**Supplied text:**
****************************************
In [None]:
#hide
%load_ext autoreload
%autoreload 2

In [None]:
# default_exp augmentation

# Data augmentation

> Functions to augment the user's dataset with information from official sources.

In [None]:
#hide
from nbdev.showdoc import *

## Data augmentation as a transformer

The package `scikit-learn` makes use of the concept of transformer, an object in python that adapts the transformation at hand to the training data, and then deploys it on the testing data. These transformers can be used as part of a pipeline.

In order to ensure maximumm compatibility with packages that are widely used, `gingado`'s data augmentation function are implemented as an object that are funcional on their own, but also as a transformer as parte pines.

In [None]:
#export
import pandas as pd
import pandasdmx as sdmx
from sklearn.base import BaseEstimator, TransformerMixin
from sklearn.utils.validation import check_is_fitted
from sklearn.feature_selection import VarianceThreshold

class ggdAugmentSDMX(BaseEstimator, TransformerMixin):
    def __init__(self, sources=['BIS', 'ECB', 'IMF', 'UNSD', 'WB'], variance_threshold=None, backend='memory'):
        self.sources = sources
        self.variance_threshold = variance_threshold
        self.backend = backend

    def fit(self, X, y=None):
        
        self.X_ = X
        self.y_ = y

        self.data_freq_ = X.index.to_series().diff().min().resolution_string
        self.keys_ = {'FREQ': self.data_freq_}

        self.params_ = {"startPeriod": min(X.index).year}

        return self

    def transform(self, X):
        check_is_fitted(self)
****************************************
**Given information:**

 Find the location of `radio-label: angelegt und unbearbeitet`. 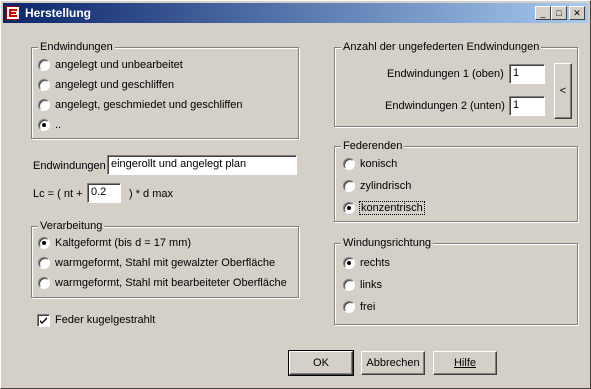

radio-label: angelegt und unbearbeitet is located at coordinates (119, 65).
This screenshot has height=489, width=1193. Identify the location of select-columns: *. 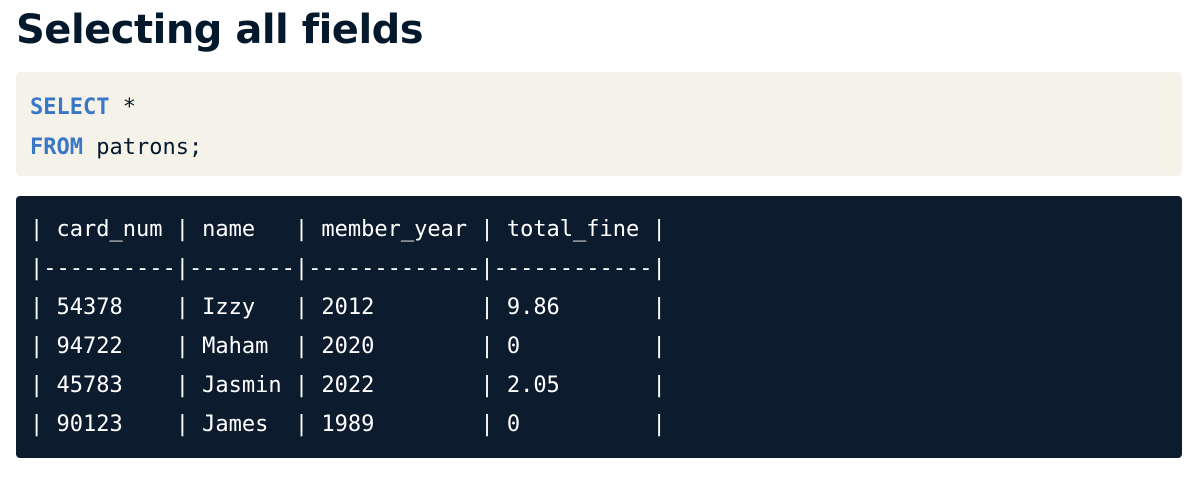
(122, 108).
****************************************
**Request 1:**
Answer these questions using the data augmentation notebook.
(a) Which sources does `ggdAugmentSDMX` use by default?
(b) According to the notebook, what does a `scikit-learn` transformer do with the training data and the testing data?
(c) What value does the `fit` method store under the key "startPeriod" in `self.params_`?
**Request 2:**
Carry on the data augmentation notebook from the point where its code stops.

**Task answer 1:**
(a) 'BIS', 'ECB', 'IMF', 'UNSD' and 'WB'.
(b) It adapts the transformation at hand to the training data and then deploys it on the testing data.
(c) The year of the earliest date in the index of `X`, given by `min(X.index).year`.

**Task answer 2:**
        data_sdmx = {}
        for source in self.sources:
            src_conn = sdmx.Request(source, backend=self.backend, expire_after=1800)
            src_dflows = src_conn.dataflow()
            dflows = {k: v for k, v in src_dflows.dataflow.items()}
            for dflow in dflows.keys():
                print(f"Trying to download data from {source}'s dataflow {dflow}...")
                try:
                    data = sdmx.to_pandas(src_conn.data(dflow, key=self.keys_, params=self.params_), datetime='TIME_PERIOD')
                except:
                    print("this dataflow does not have data in the desired frequency and time period.")
                    continue
                data.columns = ['__'.join(col) for col in data.columns.to_flat_index()]
                data_sdmx[source+"__"+dflow] = data

        if len(data_sdmx.keys()) is None:
            return X

        df = pd.concat(data_sdmx, axis=1)
        df.columns = ['_'.join(col) for col in df.columns.to_flat_index()]

        feat_sel = VarianceThreshold() if self.variance_threshold is None else VarianceThreshold(threshold=self.variance_threshold)
        feat_sel.fit(df)
    
        self.features_stay = df.columns[feat_sel.get_support()]
        self.features_removed = df.columns[~feat_sel.get_support()]

        df = df.iloc[:, feat_sel.get_support()]
        df.dropna(axis=0, how='all', inplace=True)
        df.dropna(axis=1, how='all', inplace=True)

        self.augm_df_ = df
        del(df)

        X = pd.concat([X, self.augm_df_], axis=1, join='inner')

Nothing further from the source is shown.